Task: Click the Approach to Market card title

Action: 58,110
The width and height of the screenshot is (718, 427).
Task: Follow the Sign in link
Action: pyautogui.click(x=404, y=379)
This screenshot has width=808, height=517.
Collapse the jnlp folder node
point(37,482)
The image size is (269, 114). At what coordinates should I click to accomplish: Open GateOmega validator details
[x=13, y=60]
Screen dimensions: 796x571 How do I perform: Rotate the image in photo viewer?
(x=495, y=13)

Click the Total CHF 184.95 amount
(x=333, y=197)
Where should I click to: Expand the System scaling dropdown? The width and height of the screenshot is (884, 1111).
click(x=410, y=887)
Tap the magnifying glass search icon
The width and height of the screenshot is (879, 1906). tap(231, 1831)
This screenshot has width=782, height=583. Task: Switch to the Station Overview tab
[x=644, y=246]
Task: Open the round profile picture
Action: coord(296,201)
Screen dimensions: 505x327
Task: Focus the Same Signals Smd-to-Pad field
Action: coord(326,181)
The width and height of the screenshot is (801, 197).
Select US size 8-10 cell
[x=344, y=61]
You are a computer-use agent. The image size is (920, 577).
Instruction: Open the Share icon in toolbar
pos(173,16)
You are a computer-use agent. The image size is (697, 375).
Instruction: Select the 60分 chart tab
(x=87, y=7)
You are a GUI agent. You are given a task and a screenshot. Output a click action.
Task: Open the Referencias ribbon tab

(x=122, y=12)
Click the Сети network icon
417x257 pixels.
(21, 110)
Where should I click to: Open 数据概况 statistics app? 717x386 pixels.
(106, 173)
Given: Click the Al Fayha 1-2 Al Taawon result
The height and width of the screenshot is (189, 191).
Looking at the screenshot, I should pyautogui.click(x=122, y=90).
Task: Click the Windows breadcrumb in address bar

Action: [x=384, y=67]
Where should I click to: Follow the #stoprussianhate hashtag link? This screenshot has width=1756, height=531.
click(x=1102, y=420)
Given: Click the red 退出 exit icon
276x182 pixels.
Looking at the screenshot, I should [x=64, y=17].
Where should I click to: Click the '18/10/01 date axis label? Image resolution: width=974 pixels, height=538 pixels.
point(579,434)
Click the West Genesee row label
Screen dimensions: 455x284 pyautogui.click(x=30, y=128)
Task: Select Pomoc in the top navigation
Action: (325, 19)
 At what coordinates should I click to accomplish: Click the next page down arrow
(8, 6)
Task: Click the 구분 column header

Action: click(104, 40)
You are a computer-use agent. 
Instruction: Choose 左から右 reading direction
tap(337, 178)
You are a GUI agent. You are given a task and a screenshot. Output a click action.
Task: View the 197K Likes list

> _Instructions for the task_
Using the listing above, print every entry verbatim.

> _Response to this exercise_
Task: Click the Approach to Market card title

Action: 58,110
The width and height of the screenshot is (718, 427).
Task: Follow the Sign in link
Action: pyautogui.click(x=404, y=379)
This screenshot has width=808, height=517.
Collapse the jnlp folder node
point(37,482)
The image size is (269, 114). At what coordinates should I click to accomplish: Open GateOmega validator details
[x=13, y=60]
Screen dimensions: 796x571 How do I perform: Rotate the image in photo viewer?
(x=495, y=13)

Click the Total CHF 184.95 amount
(x=333, y=197)
Where should I click to: Expand the System scaling dropdown? The width and height of the screenshot is (884, 1111).
click(x=410, y=887)
Tap the magnifying glass search icon
The width and height of the screenshot is (879, 1906). tap(231, 1831)
This screenshot has width=782, height=583. Task: Switch to the Station Overview tab
[x=644, y=246]
Task: Open the round profile picture
Action: coord(296,201)
Screen dimensions: 505x327
Task: Focus the Same Signals Smd-to-Pad field
Action: coord(326,181)
The width and height of the screenshot is (801, 197).
Select US size 8-10 cell
[x=344, y=61]
You are a computer-use agent. The image size is (920, 577).
Instruction: Open the Share icon in toolbar
pos(173,16)
You are a computer-use agent. The image size is (697, 375).
Instruction: Select the 60分 chart tab
(x=87, y=7)
You are a GUI agent. You are given a task and a screenshot. Output a click action.
Task: Open the Referencias ribbon tab

(x=122, y=12)
Click the Сети network icon
417x257 pixels.
(21, 110)
Where should I click to: Open 数据概况 statistics app? 717x386 pixels.
(106, 173)
Given: Click the Al Fayha 1-2 Al Taawon result
The height and width of the screenshot is (189, 191).
Looking at the screenshot, I should pyautogui.click(x=122, y=90).
Task: Click the Windows breadcrumb in address bar

Action: [x=384, y=67]
Where should I click to: Follow the #stoprussianhate hashtag link? This screenshot has width=1756, height=531.
click(x=1102, y=420)
Given: Click the red 退出 exit icon
276x182 pixels.
Looking at the screenshot, I should [x=64, y=17].
Where should I click to: Click the '18/10/01 date axis label? Image resolution: width=974 pixels, height=538 pixels.
point(579,434)
Click the West Genesee row label
Screen dimensions: 455x284 pyautogui.click(x=30, y=128)
Task: Select Pomoc in the top navigation
Action: (325, 19)
 At what coordinates should I click to accomplish: Click the next page down arrow
(8, 6)
Task: Click the 구분 column header

Action: click(104, 40)
You are a computer-use agent. 
Instruction: Choose 左から右 reading direction
tap(337, 178)
You are a GUI agent. You are given a task and a screenshot. Output a click action.
Task: View the 197K Likes list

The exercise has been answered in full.